Nous sommes tous des réactionnaires

Alors que je sirotais un chivas dans mon bain moussant, me vint une idée saugrenue. Finalement, nous sommes tous des réactionnaires.

Aujourd’hui certains freinent des quatre fers devant le train néo-libéral transportant les wagons pléthoriques du progrès (musique de journal 20h, pluie de pétales dorés). A moins que ça ne soit l’inverse, finalement on ne sait plus trop. Il avilit les hommes, osant prendre leurs pires vices pour en remplir sa chaudière.
Et ça gaze.
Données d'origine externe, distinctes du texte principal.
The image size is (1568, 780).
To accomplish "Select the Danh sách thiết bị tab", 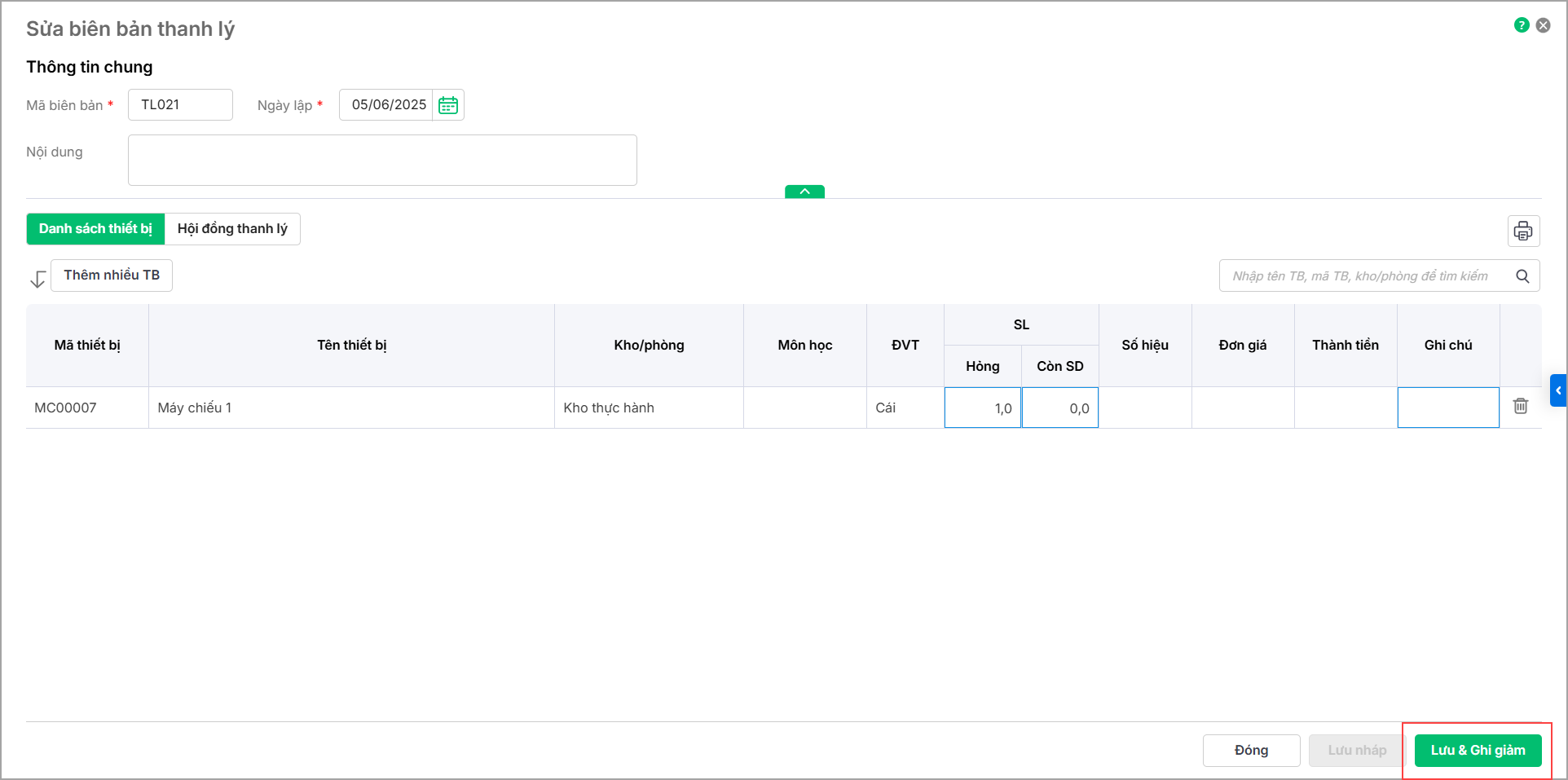I will (95, 229).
Ce combustible est indéniablement efficace pour optimiser la quantité de travail fournie par le moindre trouffion. Mais le train va comme un jeune chien fou en pleine puberté. Il montre son bout turgescent à quiconque, il pisse là ou il mange, il mange là ou il chie: moralement et en pratique, c’est un désastre.

Oui mais, répliquent les hommes modernes. ça produit de la richesse, ça nous donne du boulot.
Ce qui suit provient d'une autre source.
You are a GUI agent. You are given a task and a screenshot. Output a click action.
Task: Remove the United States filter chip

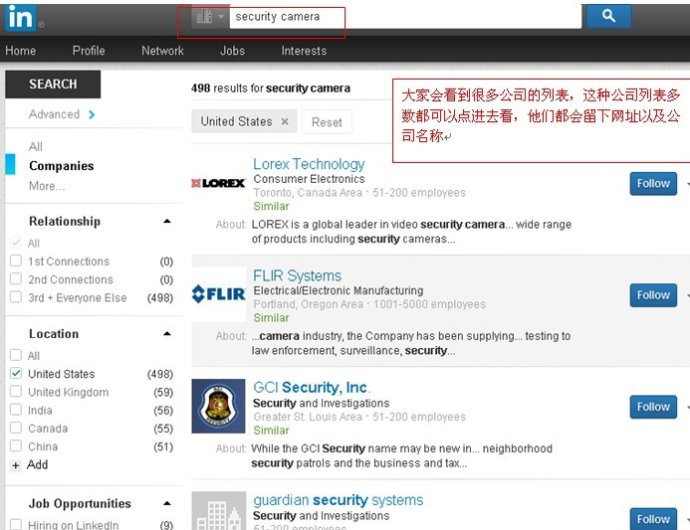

La richesse c’est important, moins on en a plus on en manque, jusqu’à n’être plus tout à fait un homme (en tout cas pas du tout un winner, ce qui est déjà très grave).
Le boulot ça occupe bien. Vu que la moitié pense à la quéquette pendant que l’autre, privée de la quéquette, complote dans son coin, il parait sage d’emplir les mains et les esprits de besognes envahissantes. Et ça produit de la richesse! Automatiquement! Un peu comme Midas aux toilettes, il suffit d’en chier pour que l’or coule à flot. Notez que la crotte d’or ne revient pas forcément au protagoniste principal, ni au concepteur des toilettes. Mais on prend bien soin de leur laisser à chacun un petit bout de merde dorée, dans lequel ils s’admireront, fascinés par leur reflet anobli dans le métal. Ils sentiront bien une odeur fétide à l’occasion, les chochottes se boucheront le nez, les plus atteints n’auront qu’à se démerder!
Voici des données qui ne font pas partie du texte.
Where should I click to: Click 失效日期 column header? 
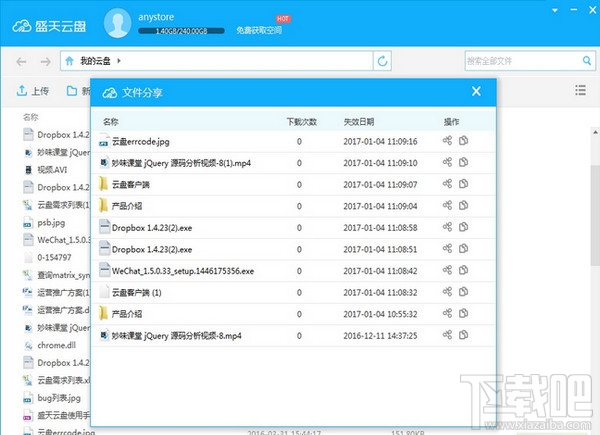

En bref et même contre tous, il ne faut pas arrêter cette locomotive en furie, cette diarrhée miraculeuse d’abondance, au risque de tout perdre.
Il faut donc que rien ne change, pour que tout change constamment. Un équilibre sera atteint, peut être, mais l’essentiel est le chemin a dit un grand sage qui s’appelait.. disons qu’il s’appelait Milton Friedman, ça ira bien.

D’un côté des réacs désabusés regardant passer les trains de marchandises, certains rageurs bloquant les voies avec quelques barricades langreuses[1], de l’autre les réacs bon teint, somnolant dans le wagon première classe ou chuchotant à l’oreille du conducteur. Les premiers sont étourdis par la vitesse et veulent la mater, briser son hystérie et son cortège d’angoisses. Les seconds sont ivres d’inertie au sens premier du terme: ils ne souhaitent que la conservation de la vitesse. Ils souhaitent même de l’accélération, cette chute horizontale qu’est un train à grande vitesse accélérant de tous ses caténaires, quitte à saboter les freins.